▸ Page extract:
Challenge Results

Summary of the Challenge

0-intro.mp4

Top Performing Teams

1st place: Team xudan7

Description

Our method combines the strengths of Hard Attention to the Task (HAT) and Supervised Contrastive Learning in the context of Class-Incremental with Repetition (CIR). We create a partitioned network using trainable hard masks that are aligned with the experience ID. This allows us to selectively update only the network parameters associated with the current experience during backpropagation, thereby mitigating catastrophic forgetting. We address HAT's limitations with large experience numbers by reinitializing hard attention masks and aligning gradients to stabilize training. Training involves two stages: (1) representation learning with a supervised contrastive loss, and (2) classification learning focusing on current experience classes with normalized logits. Replay embeddings are introduced with an additional logit head representing the out-ofexperience class. During inference, each sample undergoes test-time augmentation and is evaluated across multiple experiences, with each being a potential candidate for all 100 classes. We compute the final prediction by taking a weighted average from these different experiences. Our single model submission achieves an average accuracy of 40.19% on configurations 1, 2 and 3 during pre-selection. In the final phase, we explore complementary approaches using replica sub-models under memory constraints. Specifically, two strategies―one employing specialized models for different experiences, and the other using ensemble models trained on the same experience―have demonstrated promising results in further enhancing model performance.

Team Members

Xiaotian Duan, Zixuan Zhao, Fangfang Xia

Affiliation

University of Chicago

1-xudan7.mp4

2nd place: Team TJU_MLDM

*_Name on the leaderbord: Team linzz

Description

In summary, we propose a parameter isolation method combined with an ensemble learning strategy. To achieve better model integration, we align the classifiers to maintain the same energy level obtained by the model in different training phases. To address the issue of sample efficiency, we use self-supervised learning to capture more general and discriminative representations, thus improving generalization performance. Additionally, we establish a shared prompt pool to facilitate interaction between different tasks and categories, promoting knowledge fusion.

Team Members

Zhilin Zhu, Yan Fan, Huitong Chen, Luona Ji, Xinjie Yao, Junxian Mu, Yu Wang, Pengfei Zhu

Affiliation

Tianjin University

2-linzz.mp4

3rd place: Team mmasana

Description

The core idea is to learn an ensemble of Feature Extractors (FE) on selected experiences, which should provide robust features useful for discriminating downstream classes. We have some heuristics that decide at each experience if we want to learn a new FE for the current classes. We do not consider experiences with less than 5 classes, stop adding FEs to the ensemble after we have seen 85% of the classes, and always train an FE on the first experience. We learn them with both a cross-entropy head, and a contrastive loss with emphasis on the hard negative pairs on a separate head. Both losses are balanced with an adaptive alpha, automatically computed depending on the energy of each loss. After learning from the current experience, the heads are removed and the backbone is frozen and added to the rest of the ensemble. However, since none of the FEs has knowledge of each other, we need to align their representations for the unified classification by using pseudo-feature projection. Therefore, regardless of a FE being trained, we always update the unified head trained on all ensemble representations. To balance the unified head, we draw inspiration from FeTrIL, extending the pseudo-feature projection to estimate also with the standard deviation and with the outputs of all the ensemble. When the mean and standard deviation of some class is not available, we replace them by re-using the current experience representations.

▸ Challenge 1:
From the challenge results page, transcribe the passage starting with "2nd place: Team" and going on through "promoting knowledge fusion.".
▸ Challenge 2:
Which video file names appear on the challenge results page? List every one.
The entries that come after the challenge results page have no connection to it.

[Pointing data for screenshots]
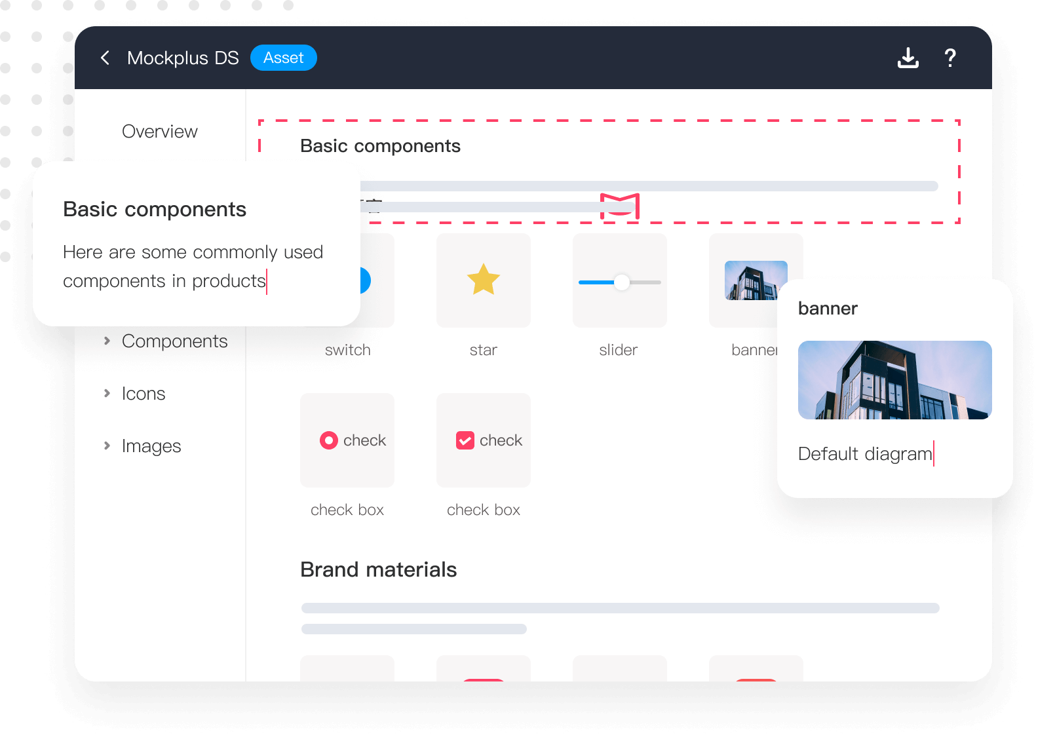The image size is (1055, 747).
Task: Click the large banner building image
Action: (x=894, y=380)
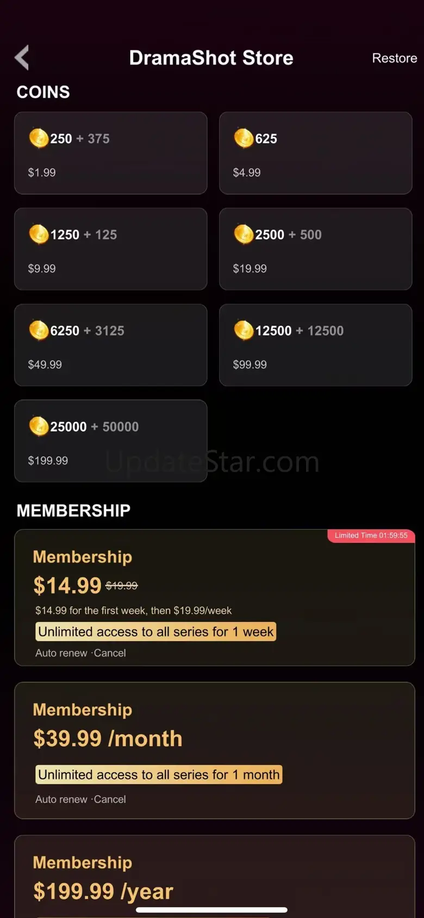The height and width of the screenshot is (918, 424).
Task: Tap the Unlimited access for 1 week banner
Action: click(156, 632)
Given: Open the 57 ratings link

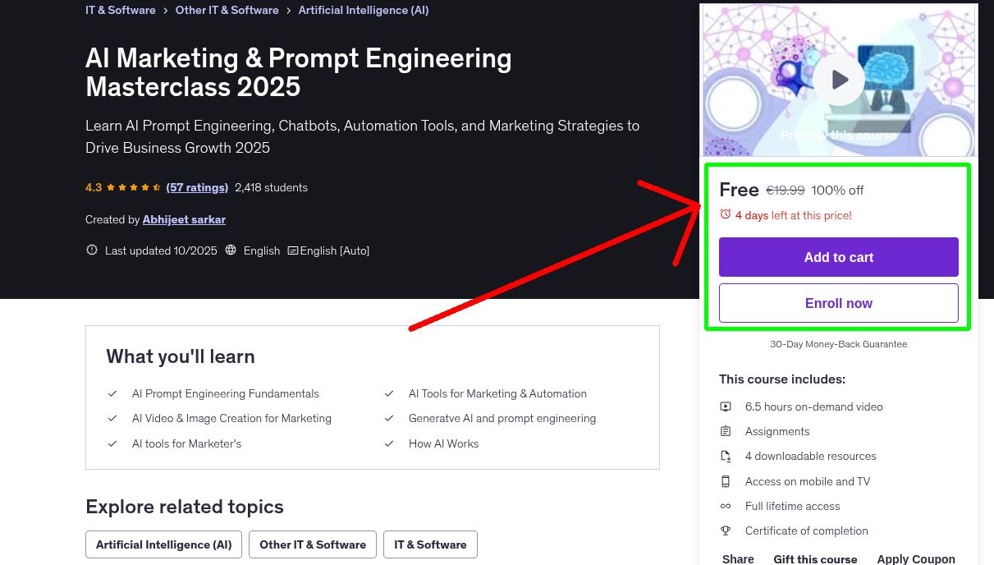Looking at the screenshot, I should click(x=197, y=187).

▸ Full output 1:
2nd place: Team TJU_MLDM

*_Name on the leaderbord: Team linzz

Description

In summary, we propose a parameter isolation method combined with an ensemble learning strategy. To achieve better model integration, we align the classifiers to maintain the same energy level obtained by the model in different training phases. To address the issue of sample efficiency, we use self-supervised learning to capture more general and discriminative representations, thus improving generalization performance. Additionally, we establish a shared prompt pool to facilitate interaction between different tasks and categories, promoting knowledge fusion.

▸ Full output 2:
0-intro.mp4
1-xudan7.mp4
2-linzz.mp4